O importante é que haja uma convergência desses objetivos”, detalhou o
relator.
Crimes graves
A comissão focou a aplicação do novo instituto nos
crimes de médio potencial ofensivo. Pesou na decisão a falta de estrutura das
defensorias públicas dos estados, o que pode causar prejuízos aos réus em
crimes graves, cuja pena mínima inicial é em regime fechado.
“As instituições não estão
preparadas para lidar com a barganha em crimes de homicídio, por exemplo. Na
grande maioria das cidades não existem defensorias e não é possível haver
paridade de armas num acordo, em que uma parte vai se sobrepor à outra.

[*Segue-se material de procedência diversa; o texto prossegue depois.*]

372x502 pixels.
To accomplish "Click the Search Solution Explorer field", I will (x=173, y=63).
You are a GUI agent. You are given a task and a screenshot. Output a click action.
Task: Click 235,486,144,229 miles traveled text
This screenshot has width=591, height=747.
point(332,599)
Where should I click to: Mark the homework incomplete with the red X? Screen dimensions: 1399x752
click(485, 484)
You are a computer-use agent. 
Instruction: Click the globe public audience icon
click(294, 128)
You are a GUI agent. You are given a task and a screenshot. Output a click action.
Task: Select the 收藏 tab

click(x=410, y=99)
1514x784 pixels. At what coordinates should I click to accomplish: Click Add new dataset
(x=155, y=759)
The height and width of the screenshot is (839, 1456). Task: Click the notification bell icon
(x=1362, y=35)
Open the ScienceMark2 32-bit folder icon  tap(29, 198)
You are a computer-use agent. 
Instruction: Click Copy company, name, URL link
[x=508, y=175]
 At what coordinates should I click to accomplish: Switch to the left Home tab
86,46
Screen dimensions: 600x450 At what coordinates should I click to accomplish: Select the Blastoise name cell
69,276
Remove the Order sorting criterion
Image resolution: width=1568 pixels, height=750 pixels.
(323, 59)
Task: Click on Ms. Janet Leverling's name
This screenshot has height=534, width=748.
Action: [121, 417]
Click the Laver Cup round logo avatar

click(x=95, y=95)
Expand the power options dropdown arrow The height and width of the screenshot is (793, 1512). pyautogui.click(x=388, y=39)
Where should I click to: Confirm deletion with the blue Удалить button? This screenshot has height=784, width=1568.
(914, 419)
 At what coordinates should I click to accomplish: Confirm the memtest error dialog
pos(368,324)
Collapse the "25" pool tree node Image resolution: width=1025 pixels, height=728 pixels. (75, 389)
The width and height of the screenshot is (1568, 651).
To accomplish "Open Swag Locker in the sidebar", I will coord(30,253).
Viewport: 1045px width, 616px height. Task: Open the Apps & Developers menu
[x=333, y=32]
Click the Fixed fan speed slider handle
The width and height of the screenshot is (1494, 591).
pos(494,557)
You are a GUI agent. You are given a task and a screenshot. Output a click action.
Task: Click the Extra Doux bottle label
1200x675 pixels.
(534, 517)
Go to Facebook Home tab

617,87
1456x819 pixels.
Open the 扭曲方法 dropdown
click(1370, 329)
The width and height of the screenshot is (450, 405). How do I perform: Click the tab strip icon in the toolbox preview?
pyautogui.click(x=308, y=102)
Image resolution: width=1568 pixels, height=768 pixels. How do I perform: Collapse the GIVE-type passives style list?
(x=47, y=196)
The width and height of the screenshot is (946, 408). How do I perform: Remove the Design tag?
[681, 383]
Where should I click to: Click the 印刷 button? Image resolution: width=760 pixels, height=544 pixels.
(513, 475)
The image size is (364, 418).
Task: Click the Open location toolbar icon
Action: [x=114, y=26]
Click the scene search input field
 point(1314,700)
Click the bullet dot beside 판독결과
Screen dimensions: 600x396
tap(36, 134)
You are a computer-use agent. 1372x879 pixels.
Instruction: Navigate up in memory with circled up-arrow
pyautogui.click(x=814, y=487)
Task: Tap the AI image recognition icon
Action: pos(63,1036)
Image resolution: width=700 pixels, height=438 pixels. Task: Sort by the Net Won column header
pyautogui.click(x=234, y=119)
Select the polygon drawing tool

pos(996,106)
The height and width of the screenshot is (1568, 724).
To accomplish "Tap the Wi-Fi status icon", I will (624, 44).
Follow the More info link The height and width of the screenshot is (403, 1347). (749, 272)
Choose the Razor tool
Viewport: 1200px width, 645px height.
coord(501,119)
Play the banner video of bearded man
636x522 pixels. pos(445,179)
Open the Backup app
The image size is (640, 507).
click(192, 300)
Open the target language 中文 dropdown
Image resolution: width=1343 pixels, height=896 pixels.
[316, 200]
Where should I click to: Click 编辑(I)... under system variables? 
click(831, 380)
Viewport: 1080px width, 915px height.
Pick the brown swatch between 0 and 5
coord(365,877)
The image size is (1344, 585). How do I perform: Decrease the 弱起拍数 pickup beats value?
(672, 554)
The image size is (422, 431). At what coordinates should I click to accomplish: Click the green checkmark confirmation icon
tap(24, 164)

A lei
precisa equilibrar isso”, afirmou a defensora pública Juliana Belloque.
Na prática, Juliana acredita que a barganha não será
aceita por réus primários em processos cuja pena máxima seja até dois anos e a
pena mínima seja até um ano de prisão. Nesses casos, é possível a transação
penal ou a suspensão condicional do processo.
No entanto, para a solução judicial dos demais crimes
que se enquadrem no critério estabelecido pela comissão, ela vê vantagens. “É
inerente a qualquer acordo que haja cessão pelos dois lados. A pena é certa com
a confissão, mas a pena será reduzida”, comentou a defensora.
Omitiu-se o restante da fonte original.